PARIS (Christian Examiner) -- At least three masked men armed with automatic weapons stormed French satirical newspaper Charlie Hebdo (Charlie Weekly) Wednesday, killing 12 people including two policemen, the co-founder and the editor-in-chief of the publication. 20 others were injured in the hail of gunfire, with four to five bystanders in critical condition.

The brazen attack on Charlie Hebdo was videotaped by a nearby journalist on a rooftop, and the assailants were seen shouting "Allah!" and "we have avenged the Prophet Mohammad" during and after the shootings. The publication was known for mocking religious leaders and has published numerous cartoons ridiculing the Prophet Mohammad.

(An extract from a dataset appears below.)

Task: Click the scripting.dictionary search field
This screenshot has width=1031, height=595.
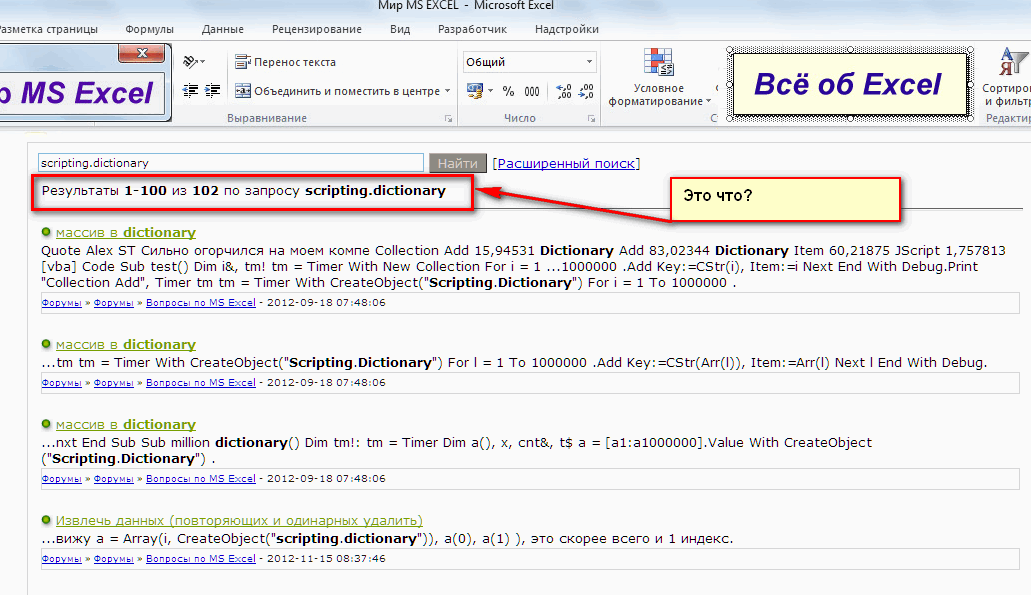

Its Twitter account most recently made fun of Abu Bakr al-Baghdadi, the leader of the militant Islamic State.

During the assault on the newspaper, two policemen came on the scene, but were killed. Some have pointed out that the Islamic extremists seemed to have been professionally trained, as they used cover fire to protect themselves and calmly drove away from the scene in a black car. The terrorists are still at large.

President Francois Hollande condemned the attacks and has increased security at transport hubs, religious sites, media offices and department stores.

"An act of indescribable barbarity has just been committed today in Paris," he said. "Measures have been taken to find those responsible, they will be hunted for as long as it takes to catch them and bring them to justice."

President Obama also strongly condemned the attacks, calling France "our oldest ally" and promising that the U.S. would "provide any assistance needed to help bring these terrorists to justice."

10 staff members of Charlie Hebdo died in the attack, Reuters reported.

Co-founder Jean "Cabu" Cabut and editor-in-chief Stephane "Charb" Charbonnier were killed in the attack. Two other cartoonists, Tignous and Wolinski, were also listed among the dead, according to BBC. Though some of the staff works remotely, they were all in the office Wednesday for an editorial meeting.

The last major attack in Paris was in the mid-1990s when the Algerian Armed Islamic Group (GIA) carried out a spate of attacks, including the bombing of a commuter train in 1995 which killed eight people and injured 150.